§ **What is being asked**
Continue the mini-batch SGD coding lesson below from the point where it stops.

§ **Text**

Lesson 7 - Coding Lesson: Implementing Mini-Batch SGD in Python

Reusing and Modifying Your Batch GD Code

We'll start by reusing and modifying the Batch Gradient Descent code you wrote in Lesson 3. This will save us time and highlight the key changes needed to implement Mini-Batch SGD.

Start by opening your Jupyter Notebook or Colab notebook from Lesson 3 (or create a new notebook and copy over your Batch GD code if needed). We'll modify the batch_gradient_descent function to create our mini_batch_gradient_descent function.

We'll keep the calculate_mse and calculate_gradients functions exactly the same – they will be reused in our Mini-Batch SGD implementation. No need to rewrite those!

# (Code from Lesson 3 - calculate_mse function - REUSE AS IS)
def calculate_mse(y_true, y_predicted):
    """Calculates the Mean Squared Error."""
    n = len(y_true)
    mse = (1 / (2 * n)) * np.sum((y_true - y_predicted)**2)
    return mse

# (Code from Lesson 3 - calculate_gradients function - REUSE AS IS)
def calculate_gradients(X, y_true, y_predicted):
    """Calculates gradients of MSE cost function."""
    n = len(y_true)
    errors = y_predicted - y_true
    gradient_beta0 = (1 / n) * np.sum(errors)
    gradient_beta1 = (1 / n) * np.sum(X * errors)
    return gradient_beta0, gradient_beta1

Reuse calculate_mse and calculate_gradients: Ensure you have these two functions defined in your notebook (copy them over if needed).

Continue

Step 1: Implement Mini-Batch SGD Function (Core Logic)

§ **Dataset excerpt**
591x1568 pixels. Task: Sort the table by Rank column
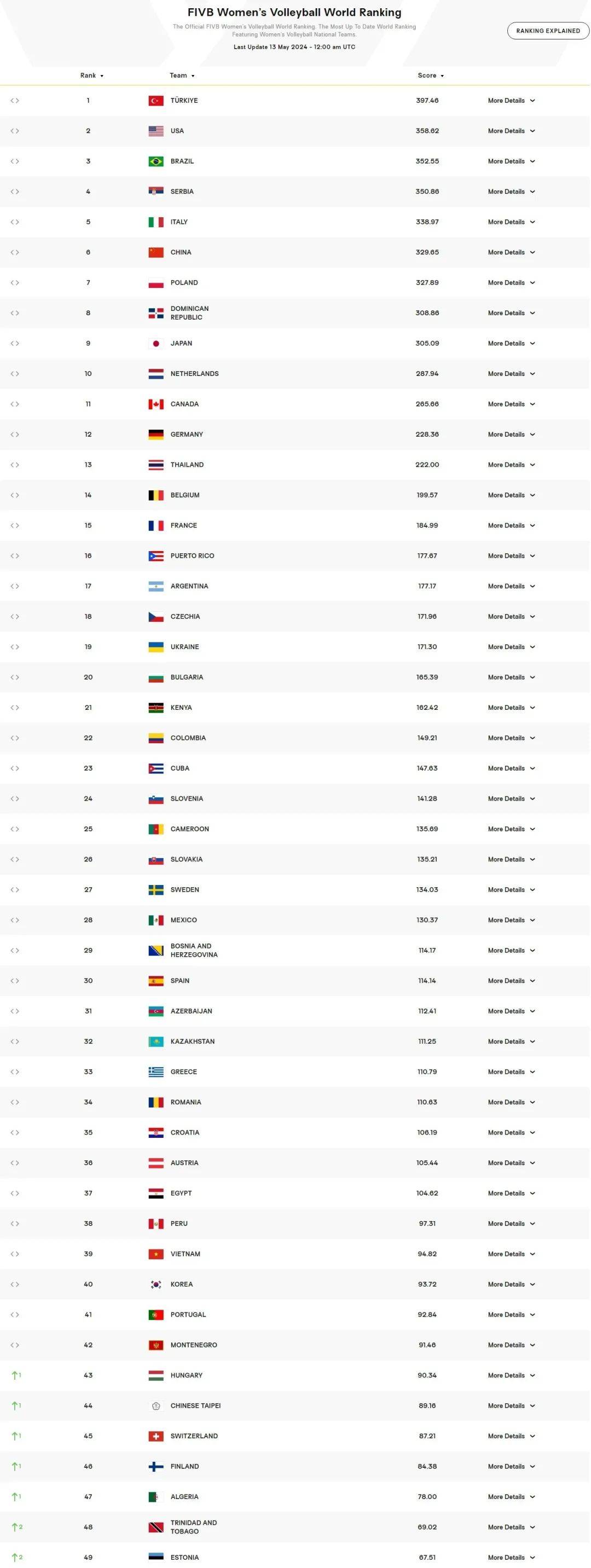click(91, 76)
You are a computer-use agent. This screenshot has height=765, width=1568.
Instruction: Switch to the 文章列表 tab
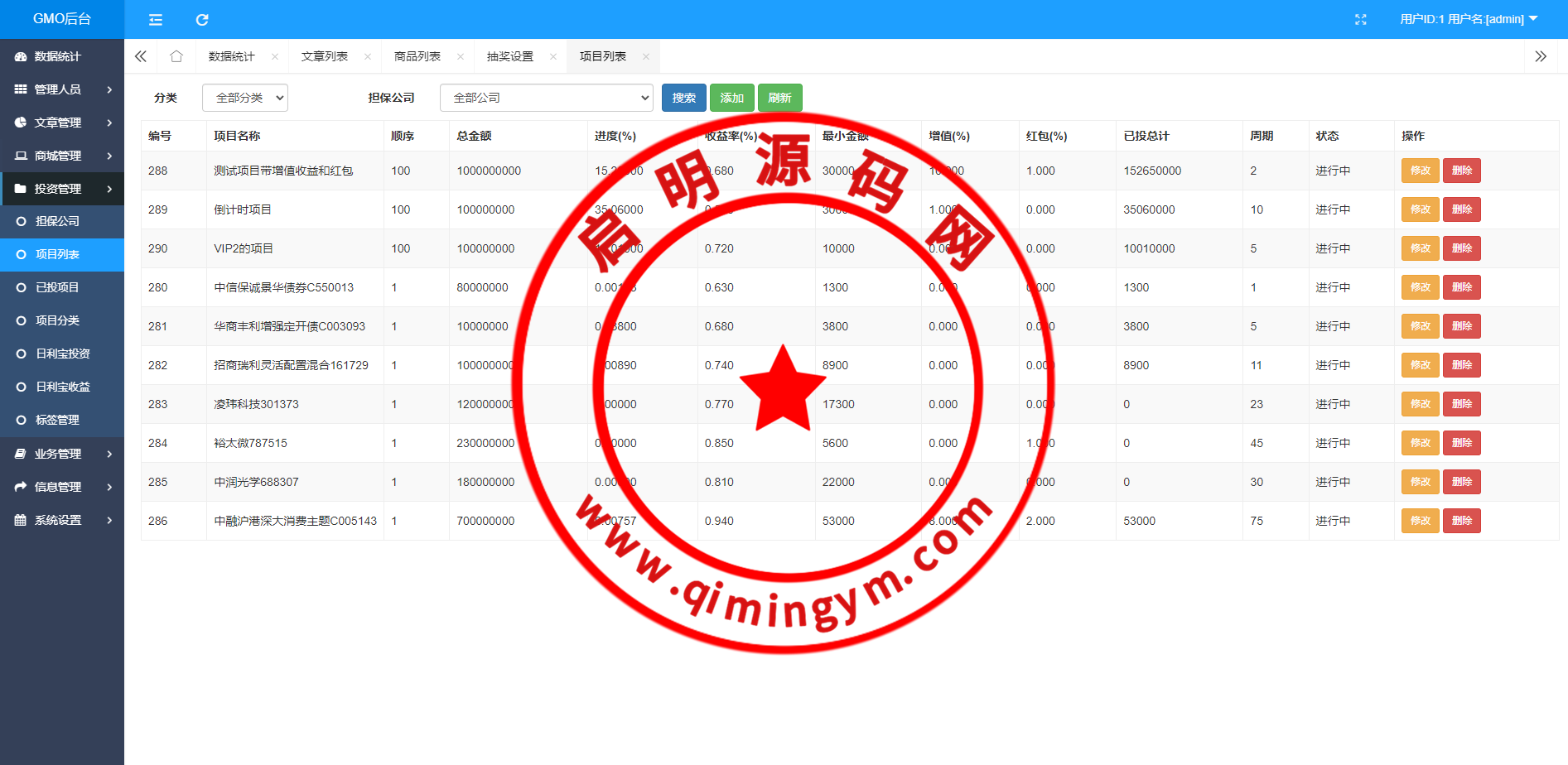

§ **Result of this exercise**
Now, let's create the mini_batch_gradient_descent function. We'll start with the core logic of iterating through epochs and mini-batches.

from sklearn.model_selection import train_test_split # Import for shuffling

def mini_batch_gradient_descent(X, y, learning_rate, n_epochs, mini_batch_size):
    """Implements Mini-Batch Stochastic Gradient Descent for linear regression."""
    beta_0 = 0
    beta_1 = 0
    history_cost = []
    n_data = len(X)

    for epoch in range(n_epochs):
        # Shuffle data at the start of each epoch (NEW!)
        X_shuffled, y_shuffled = train_test_split(X, y, shuffle=True)

        for i in range(0, n_data, mini_batch_size): # Iterate through mini-batches (NEW!)
            X_mini_batch = X_shuffled[i:i + mini_batch_size]
            y_mini_batch = y_shuffled[i:i + mini_batch_size]

            # --- Gradient and Parameter Update Code will go here --- 
            pass # Placeholder

        # Calculate and store cost for full dataset (Moved to epoch loop)
        y_predicted_full = beta_0 + beta_1 * X
        cost = calculate_mse(y, y_predicted_full)
        history_cost.append(cost)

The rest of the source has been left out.